The Genesis creation narrative, read at the beginning of Great Lent, is very clear that there is only one Lord God and Creator, who has no equals. Orthodoxy theology is clear that Christ defeated sin, Satan and death. Weapons of mass destruction are of no use in attempting to defeat Satan. It is a spiritual warfare in which Christian are to engage (see St Paul’s argument in Ephesians 6:10-18) not a military one.


Genesis and Orthodox Tradition are clear that humans are God’s center point or high point in creation: not angels and certainly not rebellious angels.  Note in Genesis 1-2, no angels are even mentioned at the creation of the world. Humans are God’s main love and concern. There are no angels mentioned in Paradise until after the Fall!  Paradise was not created for angels but for humans. (And hell was created for Satan, not humans – Matthew 25:41; no where in Genesis does it ever say God sent Adam and Eve to hell). The Genesis creation accounts aim to help humans realize their relationship to God and to all of the cosmos – to bring us back into a relationship with our Creator rather than in one with Satan who is powerless (doesn’t even have power over swine is what we pray at the exorcism in baptism).

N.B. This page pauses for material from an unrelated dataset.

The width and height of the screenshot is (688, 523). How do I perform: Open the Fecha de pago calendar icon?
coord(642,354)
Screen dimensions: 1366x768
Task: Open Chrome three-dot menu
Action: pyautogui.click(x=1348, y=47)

Even the very images in which original sin is described are not chosen at random, but are related even to the substance of sin, as the idolatrous perversion of a creation destined to lead one to God. A comparison with the preceding chapters is remarkable in this regard. The first chapter of Genesis was an argument against the worship of heavenly bodies, animals, and trees. They were demythologized and reduced to the state of creatures, still retaining their hierophantic value. This polemic continues here in amplified form. The sacred author denounces the sin of man who, from the start, instead of recognizing the true God across the realities of the cosmos, made the latter the object of his worship and perverted their value; and more still, who made the supreme accomplishment of God, man himself, an object of adoration. There is original sin, that of a creation which closes in on and revolves around itself instead of opening itself to grace.  (Jean Danielou, IN THE BEGINNING . . . GENESIS I-III, pp 56-57)

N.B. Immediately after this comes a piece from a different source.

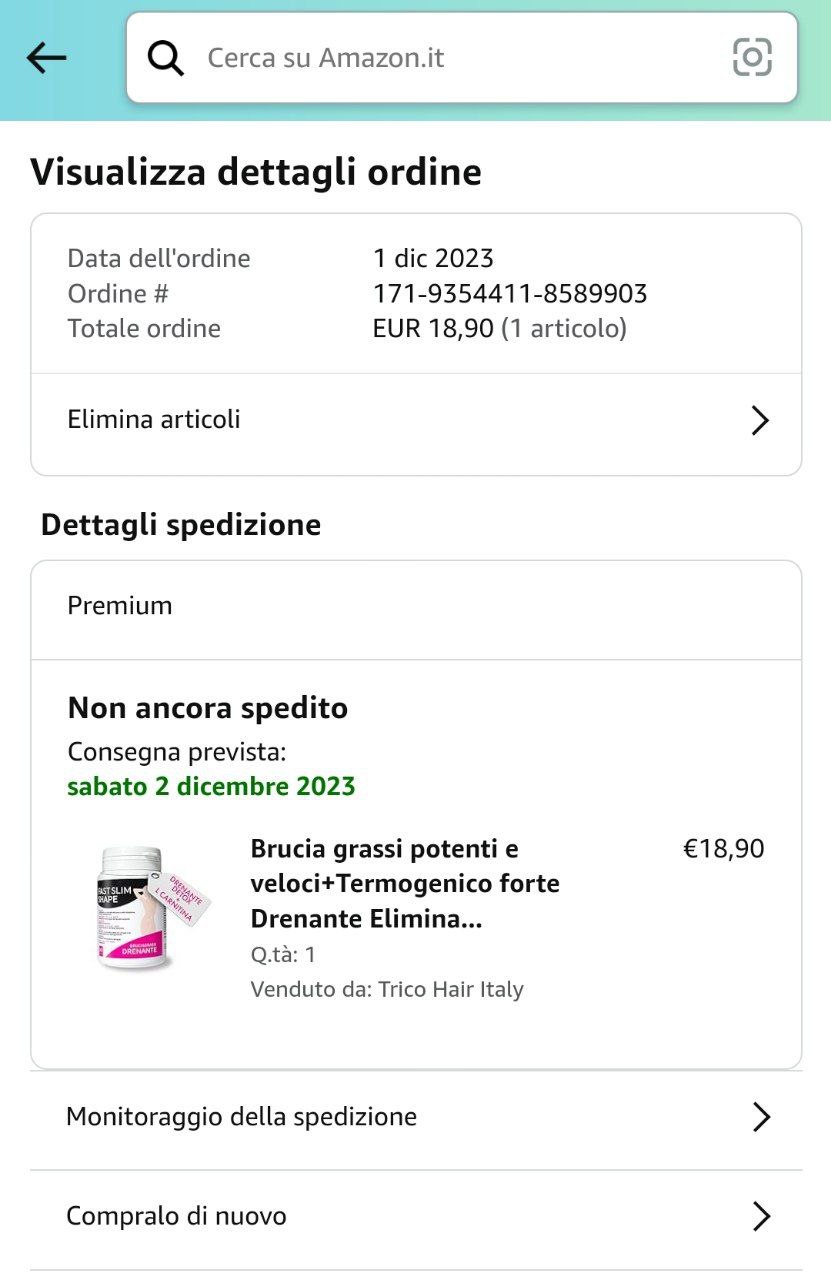Click the EUR 18,90 order total
831x1280 pixels.
tap(433, 329)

Reading the Genesis creation accounts at the beginning of Great Lent is supposed to remind us that we humans have a purpose in this world and we also have a destination to which we are to sojourn.

Archbishop Lazar Puhalo wrote that the book of Genesis…

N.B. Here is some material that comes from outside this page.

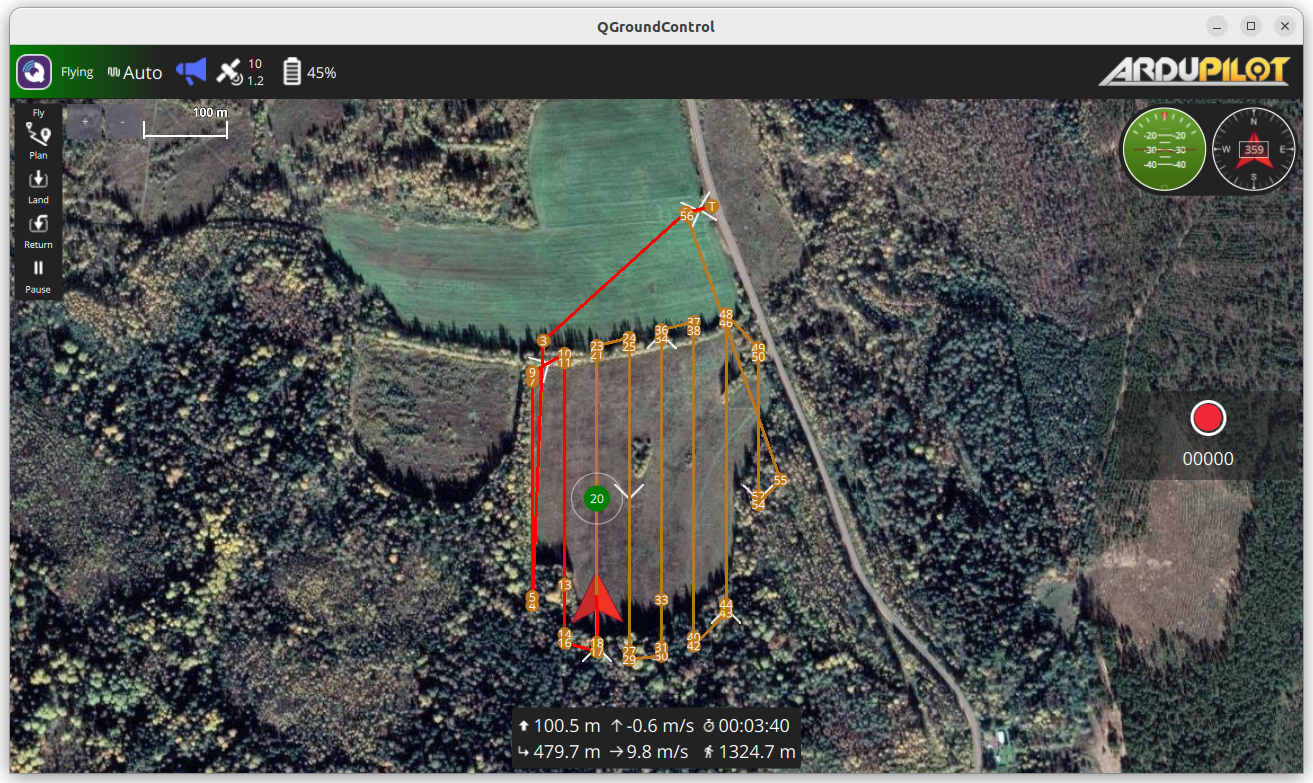Zoom in the map with plus button

point(85,122)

… commences with, ‘In the beginning God created…” and ends with the words, ‘… in a coffin in Egypt.‘ These first and last words of the first book of Moses, Genesis, are in themselves a summary of man’s spiritual history, for God is ever saving and man is ever falling; God is ever delivering and man is ever becoming enslaved; God is ever giving life and man is ever choosing death.  (THE CREATION AND FALL, p 3)


The creation account is about God the Creator and His love for His human creatures who often choose evil over good. The world we live in is not one created by Satan, but is God’s good creation occupied by humans capable of both good and evil. Thus, our history is not all good. God for His part has ever tried to encourage us with His love to seek Him and His Kingdom despite our proclivity to self-centeredness and sin. The Genesis accounts of creation are read to help us refocus our existence on our Creator, not on Satan who has been defeated by Christ.